----- Record excerpts
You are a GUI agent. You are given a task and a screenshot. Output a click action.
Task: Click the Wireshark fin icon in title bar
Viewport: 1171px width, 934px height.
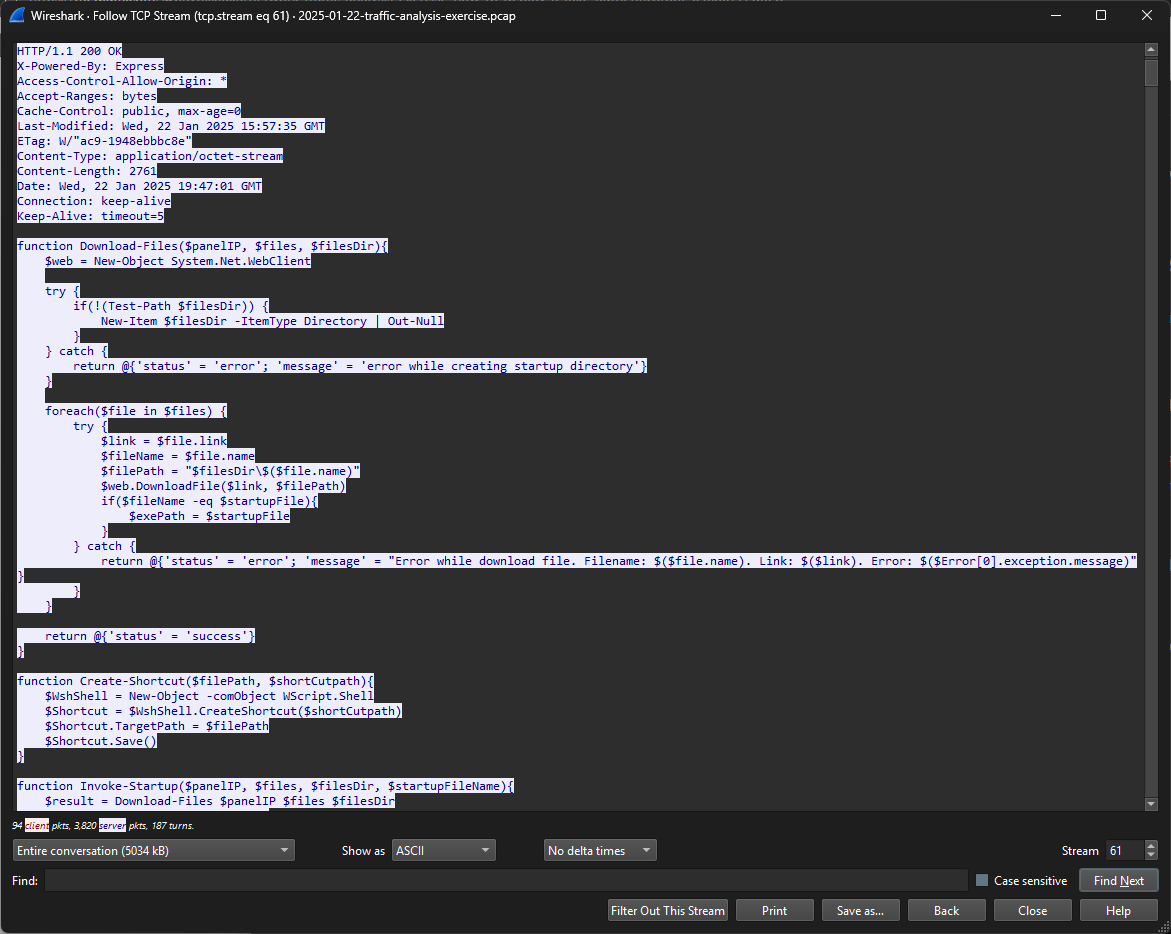[17, 16]
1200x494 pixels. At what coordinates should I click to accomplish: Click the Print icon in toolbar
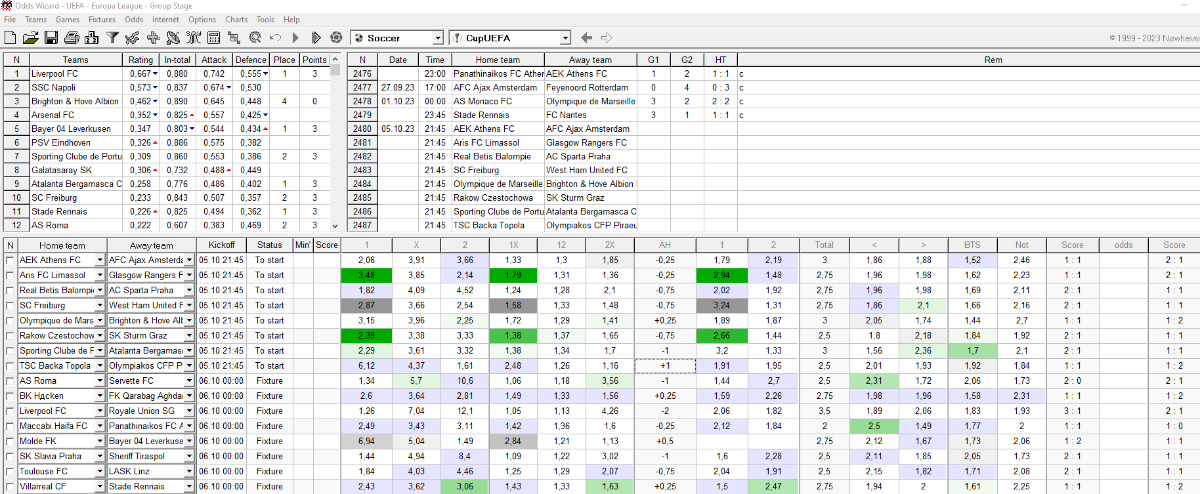(71, 38)
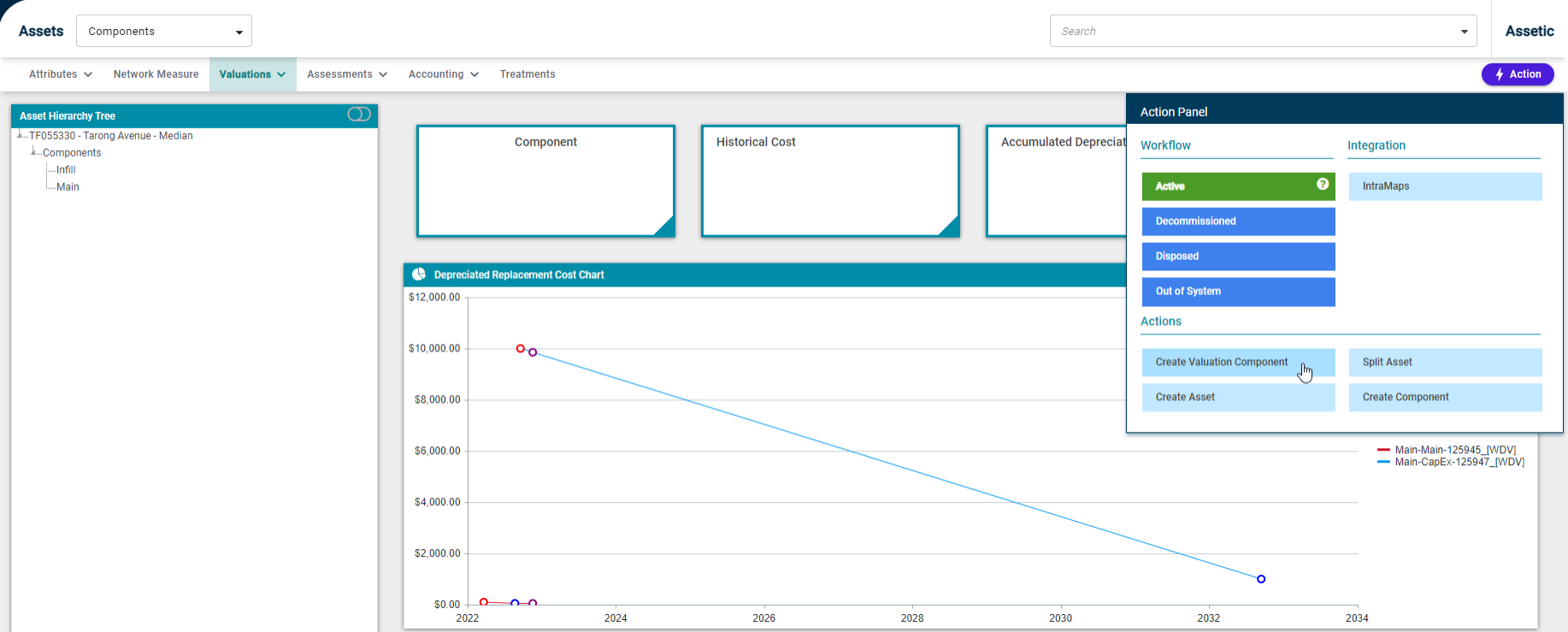1568x632 pixels.
Task: Expand the Search box dropdown arrow
Action: pyautogui.click(x=1465, y=32)
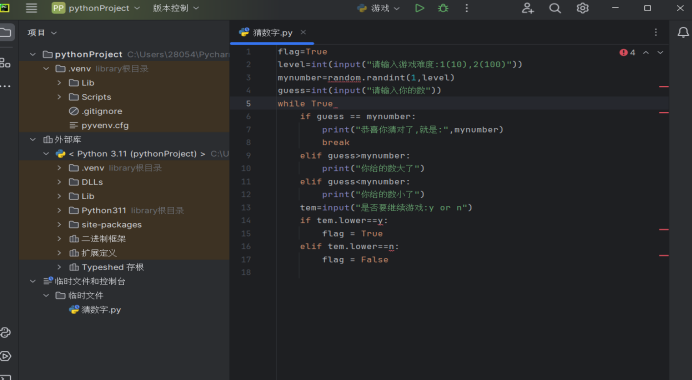Jump to next highlighted error arrow

(x=660, y=53)
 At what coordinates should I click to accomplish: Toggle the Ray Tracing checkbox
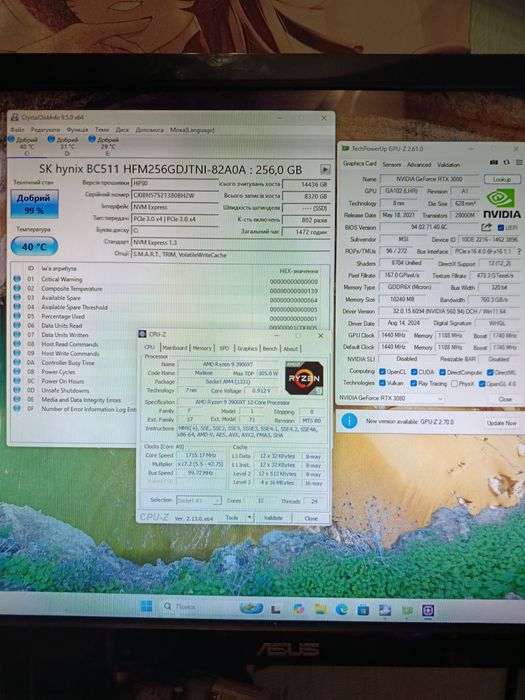[413, 383]
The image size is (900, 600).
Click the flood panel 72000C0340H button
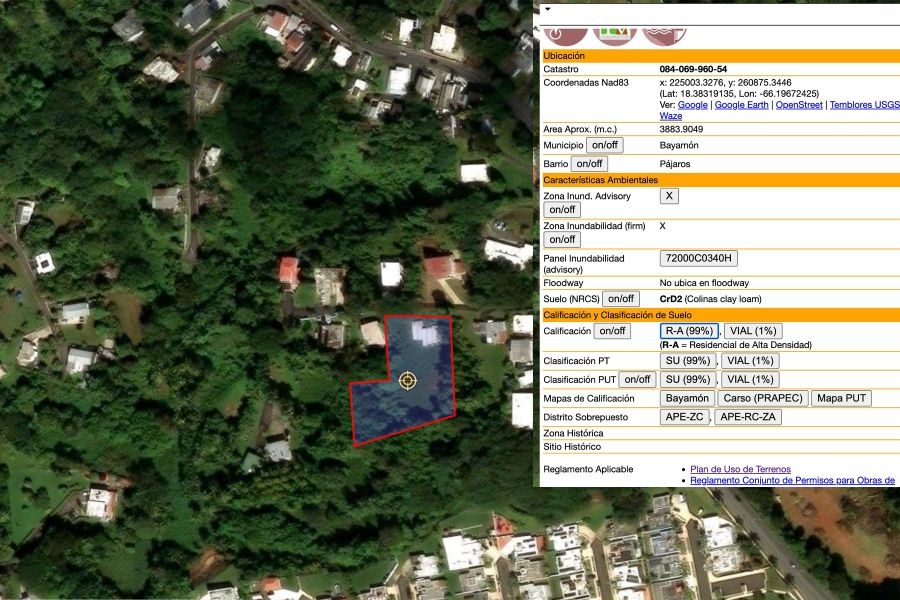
----------
Assigned task:
Retype every entry above exactly, leaving out the pictures.

Solved problem:
You are a GUI agent. You are given a task and a screenshot. Output a click action.
Task: Click the Wireshark fin icon in title bar
Viewport: 1171px width, 934px height.
[17, 16]
1200x494 pixels. At what coordinates should I click to accomplish: Click the Print icon in toolbar
(71, 38)
1568x632 pixels.
Task: Expand the Search box dropdown arrow
Action: pyautogui.click(x=1465, y=32)
Jump to next highlighted error arrow

(x=660, y=53)
 At what coordinates should I click to accomplish: Toggle the Ray Tracing checkbox
[413, 383]
The image size is (900, 600).
Click the flood panel 72000C0340H button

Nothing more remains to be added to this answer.